* [YOUR OBJECTIVE] Could you return the lines below exactly, from the first line up to and including the line that holds "uJAM UFX DELAY"?

* [RECORDS FOR THE EXERCISE]
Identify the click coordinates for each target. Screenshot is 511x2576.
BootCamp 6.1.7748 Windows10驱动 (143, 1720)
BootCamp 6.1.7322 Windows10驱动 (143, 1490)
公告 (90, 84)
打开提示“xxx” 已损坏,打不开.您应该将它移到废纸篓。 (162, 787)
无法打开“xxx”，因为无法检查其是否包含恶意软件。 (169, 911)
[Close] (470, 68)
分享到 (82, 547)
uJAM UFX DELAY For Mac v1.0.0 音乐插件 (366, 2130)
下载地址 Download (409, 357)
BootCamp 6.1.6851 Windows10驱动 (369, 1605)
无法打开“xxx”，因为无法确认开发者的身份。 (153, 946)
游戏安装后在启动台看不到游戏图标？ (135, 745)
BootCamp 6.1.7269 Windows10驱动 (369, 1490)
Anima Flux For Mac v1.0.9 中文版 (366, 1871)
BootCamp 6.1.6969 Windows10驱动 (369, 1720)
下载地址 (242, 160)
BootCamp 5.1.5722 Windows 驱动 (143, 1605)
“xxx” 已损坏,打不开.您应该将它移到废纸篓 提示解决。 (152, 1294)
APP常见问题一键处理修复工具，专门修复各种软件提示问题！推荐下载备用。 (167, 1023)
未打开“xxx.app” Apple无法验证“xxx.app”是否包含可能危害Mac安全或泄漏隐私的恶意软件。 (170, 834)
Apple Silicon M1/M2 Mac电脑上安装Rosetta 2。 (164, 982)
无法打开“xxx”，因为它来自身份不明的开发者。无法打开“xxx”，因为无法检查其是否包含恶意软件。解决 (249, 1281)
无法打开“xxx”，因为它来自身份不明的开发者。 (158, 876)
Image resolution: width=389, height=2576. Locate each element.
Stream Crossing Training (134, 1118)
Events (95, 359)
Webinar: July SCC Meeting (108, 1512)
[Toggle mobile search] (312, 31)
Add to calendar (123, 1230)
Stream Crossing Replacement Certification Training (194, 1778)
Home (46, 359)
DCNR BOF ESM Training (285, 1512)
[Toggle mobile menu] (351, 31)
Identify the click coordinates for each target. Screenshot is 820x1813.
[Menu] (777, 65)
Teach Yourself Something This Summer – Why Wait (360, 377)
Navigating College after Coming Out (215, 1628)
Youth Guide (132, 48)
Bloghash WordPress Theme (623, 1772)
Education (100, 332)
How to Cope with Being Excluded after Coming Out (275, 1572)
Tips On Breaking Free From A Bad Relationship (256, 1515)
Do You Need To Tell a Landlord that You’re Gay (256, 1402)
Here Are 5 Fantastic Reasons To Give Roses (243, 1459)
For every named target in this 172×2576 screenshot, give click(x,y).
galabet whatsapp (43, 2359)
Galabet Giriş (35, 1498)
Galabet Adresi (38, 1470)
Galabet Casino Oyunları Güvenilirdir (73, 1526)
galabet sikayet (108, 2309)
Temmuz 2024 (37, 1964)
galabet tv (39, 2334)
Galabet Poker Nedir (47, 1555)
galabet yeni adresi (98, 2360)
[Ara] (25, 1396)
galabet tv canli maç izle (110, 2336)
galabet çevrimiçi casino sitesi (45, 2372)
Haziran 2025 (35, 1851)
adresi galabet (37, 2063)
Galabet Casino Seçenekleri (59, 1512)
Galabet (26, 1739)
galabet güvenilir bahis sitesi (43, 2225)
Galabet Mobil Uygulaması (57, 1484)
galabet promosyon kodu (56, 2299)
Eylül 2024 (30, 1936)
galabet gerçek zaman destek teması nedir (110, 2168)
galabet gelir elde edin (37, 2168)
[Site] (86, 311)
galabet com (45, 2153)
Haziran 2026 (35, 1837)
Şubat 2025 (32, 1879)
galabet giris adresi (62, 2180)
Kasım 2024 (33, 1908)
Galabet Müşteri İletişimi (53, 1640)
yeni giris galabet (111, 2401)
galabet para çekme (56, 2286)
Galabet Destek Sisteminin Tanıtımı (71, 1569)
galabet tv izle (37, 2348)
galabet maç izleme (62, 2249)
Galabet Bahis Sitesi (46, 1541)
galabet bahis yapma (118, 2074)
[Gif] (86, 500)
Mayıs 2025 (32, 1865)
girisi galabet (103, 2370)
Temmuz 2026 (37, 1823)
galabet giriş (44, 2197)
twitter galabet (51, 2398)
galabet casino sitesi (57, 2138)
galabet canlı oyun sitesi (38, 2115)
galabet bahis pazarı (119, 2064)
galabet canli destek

* [EXERCISE ANSWER]
Identify the click coordinates for each target. Screenshot is 511x2576.
BootCamp 6.1.7748 Windows10驱动 (143, 1720)
BootCamp 6.1.7322 Windows10驱动 (143, 1490)
公告 (90, 84)
打开提示“xxx” 已损坏,打不开.您应该将它移到废纸篓。 (162, 787)
无法打开“xxx”，因为无法检查其是否包含恶意软件。 (169, 911)
[Close] (470, 68)
分享到 (82, 547)
uJAM UFX DELAY For Mac v1.0.0 音乐插件 (366, 2130)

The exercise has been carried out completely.